In OoD detection, early methods used the depth (Johnson et al., 1998, Ruts and Rousseeuw, 1996) or distance (Knorr and Ng, 1998, Knorr and Ng, 1999) of datapoints, represented by low-dimensional feature vectors. With the rise of deep learning, OoD metrics were often applied to the features extracted by a deep neural network (Abati et al., 2019, Sun et al., 2022, Lee et al., 2018). In line with previous research, we utilize extracted feature vectors and implement a density-based OoD scoring method (Breunig et al., 2000) to detect artifacts in the data.

Problem Analysis Although AL has a huge potential for digital pathology, we analyze several challenges that hinder its application in practice:

Medical imaging problems like pathology often have a high class imbalance. For example, in prostate cancer grading, the highest Gleason patterns may be underrepresented which needs to be taken into account during acquisition. Other AL algorithms treat each class equally and are not able to acquire a sufficient number of images of this underrepresented class in our experiments (Section 3).

Many patches are ambiguous. There may be patches for which even subspecialists disagree on their label, or patches containing multiple classes. Assigning labels to these patches is difficult and may be detrimental to the quality of the dataset and the algorithm’s performance. This not only slows the labeling process down, but it can also add noise to the training data as only one label per patch is assigned. In fact, label noise associated with the subjective grading assigned by pathologists was considered one key problem in the Panda challenge (Bulten et al., 2022).

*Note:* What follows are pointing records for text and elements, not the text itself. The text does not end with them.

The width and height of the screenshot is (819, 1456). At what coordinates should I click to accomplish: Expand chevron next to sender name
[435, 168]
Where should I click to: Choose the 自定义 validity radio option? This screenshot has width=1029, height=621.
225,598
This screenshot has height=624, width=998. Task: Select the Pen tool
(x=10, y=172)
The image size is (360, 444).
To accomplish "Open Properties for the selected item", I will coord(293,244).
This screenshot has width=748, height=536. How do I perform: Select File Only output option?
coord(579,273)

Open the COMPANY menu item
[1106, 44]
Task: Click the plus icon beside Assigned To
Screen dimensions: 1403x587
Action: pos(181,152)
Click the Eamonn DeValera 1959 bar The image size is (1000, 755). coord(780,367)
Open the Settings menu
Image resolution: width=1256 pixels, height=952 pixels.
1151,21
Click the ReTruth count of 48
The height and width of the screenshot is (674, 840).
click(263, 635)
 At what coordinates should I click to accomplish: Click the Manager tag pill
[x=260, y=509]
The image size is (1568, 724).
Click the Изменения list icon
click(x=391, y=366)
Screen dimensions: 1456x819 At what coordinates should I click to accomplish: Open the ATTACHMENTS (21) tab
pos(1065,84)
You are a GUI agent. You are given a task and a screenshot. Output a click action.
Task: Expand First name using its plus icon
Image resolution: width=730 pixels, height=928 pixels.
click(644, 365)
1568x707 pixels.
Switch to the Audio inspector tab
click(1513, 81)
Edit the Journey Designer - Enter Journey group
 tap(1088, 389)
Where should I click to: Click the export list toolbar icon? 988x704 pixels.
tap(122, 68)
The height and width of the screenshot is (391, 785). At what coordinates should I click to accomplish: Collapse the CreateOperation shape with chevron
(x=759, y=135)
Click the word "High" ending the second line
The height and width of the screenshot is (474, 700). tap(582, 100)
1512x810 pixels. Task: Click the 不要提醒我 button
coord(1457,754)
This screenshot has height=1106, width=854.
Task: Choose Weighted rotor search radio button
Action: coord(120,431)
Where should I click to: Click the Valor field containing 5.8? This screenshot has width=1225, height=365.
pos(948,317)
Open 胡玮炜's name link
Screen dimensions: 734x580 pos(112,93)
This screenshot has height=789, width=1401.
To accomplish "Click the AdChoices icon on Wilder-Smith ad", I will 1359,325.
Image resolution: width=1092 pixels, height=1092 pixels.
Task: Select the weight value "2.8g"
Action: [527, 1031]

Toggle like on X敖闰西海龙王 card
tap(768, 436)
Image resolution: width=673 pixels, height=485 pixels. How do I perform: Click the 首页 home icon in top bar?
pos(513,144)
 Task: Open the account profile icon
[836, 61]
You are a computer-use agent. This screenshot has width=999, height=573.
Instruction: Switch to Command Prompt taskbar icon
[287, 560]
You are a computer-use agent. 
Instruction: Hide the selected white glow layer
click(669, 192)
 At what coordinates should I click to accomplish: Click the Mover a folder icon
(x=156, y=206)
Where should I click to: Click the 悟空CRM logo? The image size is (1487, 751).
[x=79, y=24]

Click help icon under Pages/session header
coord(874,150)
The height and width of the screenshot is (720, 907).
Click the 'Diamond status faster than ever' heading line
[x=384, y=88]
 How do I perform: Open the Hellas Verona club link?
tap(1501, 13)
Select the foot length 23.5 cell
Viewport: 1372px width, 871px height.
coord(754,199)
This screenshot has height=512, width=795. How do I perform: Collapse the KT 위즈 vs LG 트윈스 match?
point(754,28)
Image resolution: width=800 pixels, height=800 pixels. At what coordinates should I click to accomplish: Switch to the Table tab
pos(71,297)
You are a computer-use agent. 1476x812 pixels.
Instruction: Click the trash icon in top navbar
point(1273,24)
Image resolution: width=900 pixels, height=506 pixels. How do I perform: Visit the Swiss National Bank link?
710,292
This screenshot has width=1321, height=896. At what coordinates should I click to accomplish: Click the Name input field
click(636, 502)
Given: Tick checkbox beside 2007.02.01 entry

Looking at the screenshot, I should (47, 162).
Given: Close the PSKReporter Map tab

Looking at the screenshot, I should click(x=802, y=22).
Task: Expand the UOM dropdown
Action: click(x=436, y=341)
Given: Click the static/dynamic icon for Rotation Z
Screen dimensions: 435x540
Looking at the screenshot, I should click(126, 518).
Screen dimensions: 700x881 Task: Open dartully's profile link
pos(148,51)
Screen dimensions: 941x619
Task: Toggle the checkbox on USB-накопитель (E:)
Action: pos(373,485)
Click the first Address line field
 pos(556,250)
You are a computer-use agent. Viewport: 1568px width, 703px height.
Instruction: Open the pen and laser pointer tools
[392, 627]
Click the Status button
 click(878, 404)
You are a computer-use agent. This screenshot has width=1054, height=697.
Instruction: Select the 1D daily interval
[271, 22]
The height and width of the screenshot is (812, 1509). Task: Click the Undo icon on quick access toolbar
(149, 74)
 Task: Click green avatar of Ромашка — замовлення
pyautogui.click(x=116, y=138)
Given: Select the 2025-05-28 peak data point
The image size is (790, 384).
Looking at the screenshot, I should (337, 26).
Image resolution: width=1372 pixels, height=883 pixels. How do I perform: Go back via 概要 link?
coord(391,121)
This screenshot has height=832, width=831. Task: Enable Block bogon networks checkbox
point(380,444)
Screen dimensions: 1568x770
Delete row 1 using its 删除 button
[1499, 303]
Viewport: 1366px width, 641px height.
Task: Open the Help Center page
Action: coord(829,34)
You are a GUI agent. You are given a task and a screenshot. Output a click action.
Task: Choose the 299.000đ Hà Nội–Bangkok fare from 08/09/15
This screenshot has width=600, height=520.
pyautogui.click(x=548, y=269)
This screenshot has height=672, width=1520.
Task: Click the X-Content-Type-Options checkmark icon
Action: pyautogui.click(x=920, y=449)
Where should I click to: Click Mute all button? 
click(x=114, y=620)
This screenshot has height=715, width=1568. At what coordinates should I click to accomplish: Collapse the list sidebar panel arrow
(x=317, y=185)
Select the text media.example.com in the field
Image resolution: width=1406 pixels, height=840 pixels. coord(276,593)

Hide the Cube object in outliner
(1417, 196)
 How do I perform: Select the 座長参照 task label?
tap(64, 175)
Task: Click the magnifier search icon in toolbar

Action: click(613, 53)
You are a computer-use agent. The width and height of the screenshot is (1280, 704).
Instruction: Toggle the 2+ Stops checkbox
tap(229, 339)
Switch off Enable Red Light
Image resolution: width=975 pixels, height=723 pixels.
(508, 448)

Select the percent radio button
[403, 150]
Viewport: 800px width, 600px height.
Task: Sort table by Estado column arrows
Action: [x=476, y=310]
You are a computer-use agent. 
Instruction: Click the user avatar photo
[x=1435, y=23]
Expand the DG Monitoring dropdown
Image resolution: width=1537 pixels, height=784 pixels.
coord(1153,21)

WSIs can contain many different artifacts, such as pen markings, tissue folds, ink, or cauterized tissue. Existing AL algorithms often assign a high informativeness to these patches although they do not contain important information for model training, as we show empirically in the experimental Section 3.

We want to stress that similar problems of class imbalance, ambiguities, and artifacts are present in many other medical imaging applications, such as CT scans for hemorrhage detection (Wu et al., 2021), dermatology images for skin cancer classification (Esteva et al., 2017) or retinal images for the detection of retinopathy (Gulshan et al., 2016-12).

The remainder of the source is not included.